質疑応答では、畑中講師が、トルコのソマリアへの軍事基地開設についてはサウジアラビアへの牽引の意図がうかがわれること、イエメン紛争は引き続き長期化の見通しだが、国連の仲介の動きが活発化しつつあること、イスラエルのクルド支持の背景には、パレスチナ問題をかすませようという意図が想像されること、などと解説した。中村講師は、イランの革命防衛隊が関与する取引先のデューデリジェンスの進め方について、イラン側でも米国制裁の状況は承知しているので、真摯(しんし)に日本側の状況を伝えて理解を得るべきだと説明した。

写真 質疑応答の様子(ジェトロ撮影)

中東協力現地会議:中国の主要プロジェクトなどを解説

安全対策セミナーに先立つ8月26~27日には、中東協力センターが毎年海外で開催する中東協力現地会議が同じくウィーンで開催された。同会議は、MENA地域でビジネスを行う日本企業の現地駐在員が多数参加し、同地域の最新情勢に関する講演や情報交換を行うものだが、2017年は「内外の要因で流動化する中東と日本の対応」とのテーマで、「中国の一帯一路構想と共に変わる国際競争環境と日本の対応」というセッションが設けられ、ジェトロの赤星副理事長が「中国の一帯一路構想とその主要プロジェクト」と題した講演を行った。

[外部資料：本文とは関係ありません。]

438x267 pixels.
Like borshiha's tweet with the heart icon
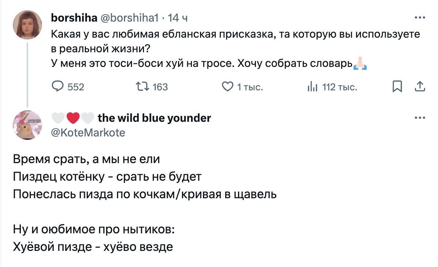tap(227, 87)

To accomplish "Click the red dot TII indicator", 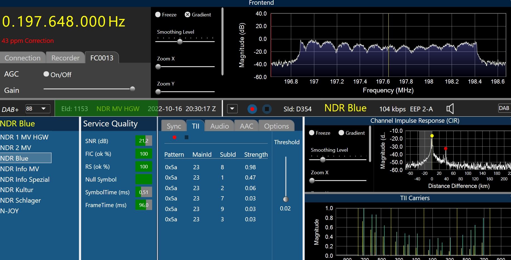I will [x=174, y=137].

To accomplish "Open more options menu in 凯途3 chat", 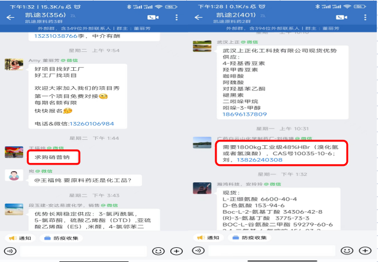I will click(x=177, y=17).
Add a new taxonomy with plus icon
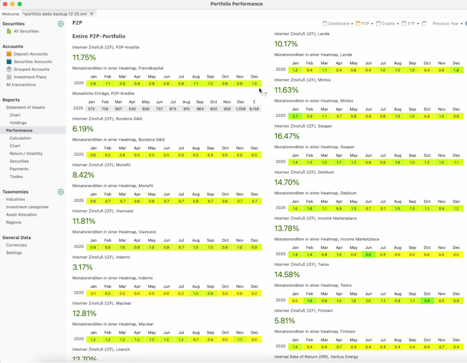Screen dimensions: 467x363 (61, 192)
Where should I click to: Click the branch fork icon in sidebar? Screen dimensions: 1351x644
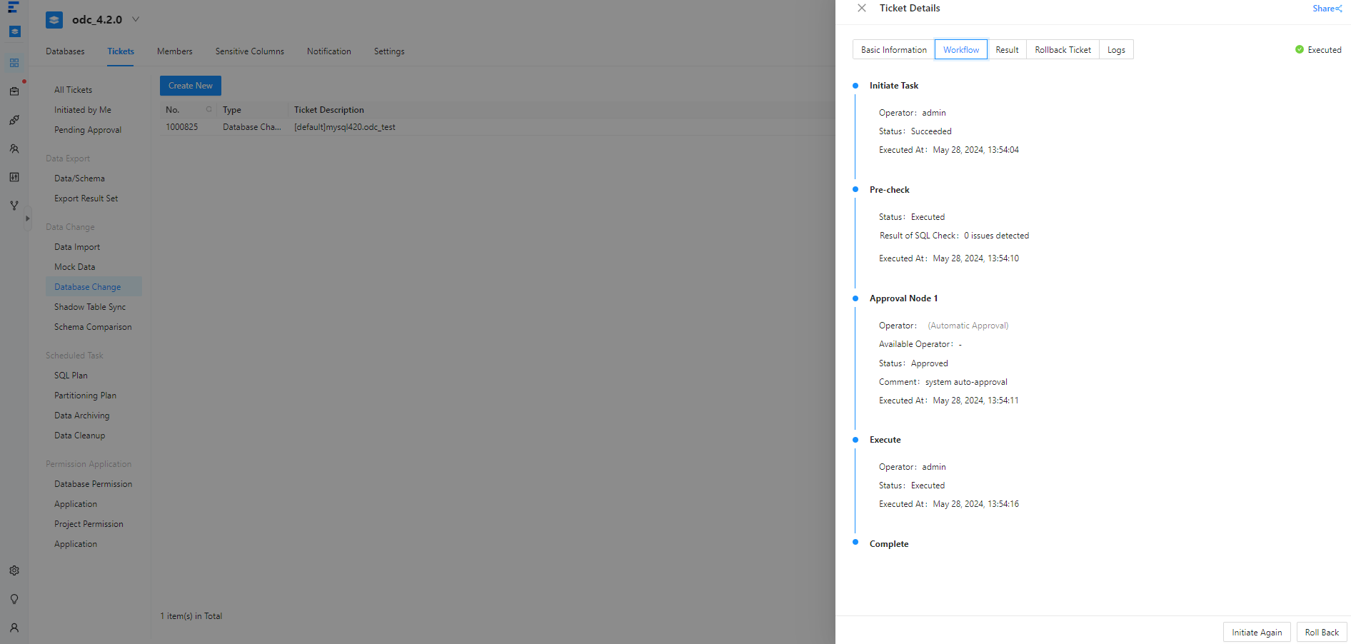click(14, 206)
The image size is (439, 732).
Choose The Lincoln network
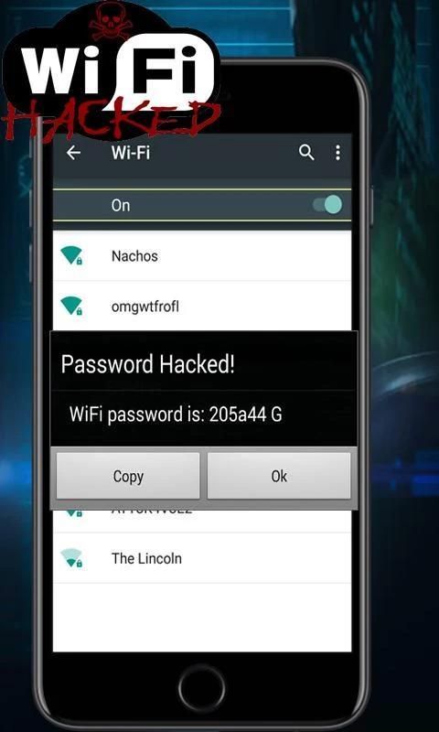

写真 赤星ジェトロ副理事長が中東協力現地会議で講演(ジェトロ撮影)

赤星副理事長は、「一帯一路」構想について、2013年に提起されて名称が定着したもので、中国の過去の周辺外交や対外投資を取り込みつつ、インフラ建設やファイナンスという新たなツールを加えたものだと解説。陸と海の5大方向、6つの経済回廊からなり、多様な協力分野が想定されているとし、各回廊における主要なプロジェクトを紹介した。同構想から示唆されるものとして、中国の海洋政策(港湾運営など)、資源の安定調達、中国主導経済圏の構築、の3点を挙げ、外縁はなおも拡大中だが、沿線国との思惑の違いなどが課題とした。講演の後は、同セッションの報告者6人による討論も設けられ、参加者は、一帯一路構想の内容や、日本企業および中東地域に与える影響について理解を深めた。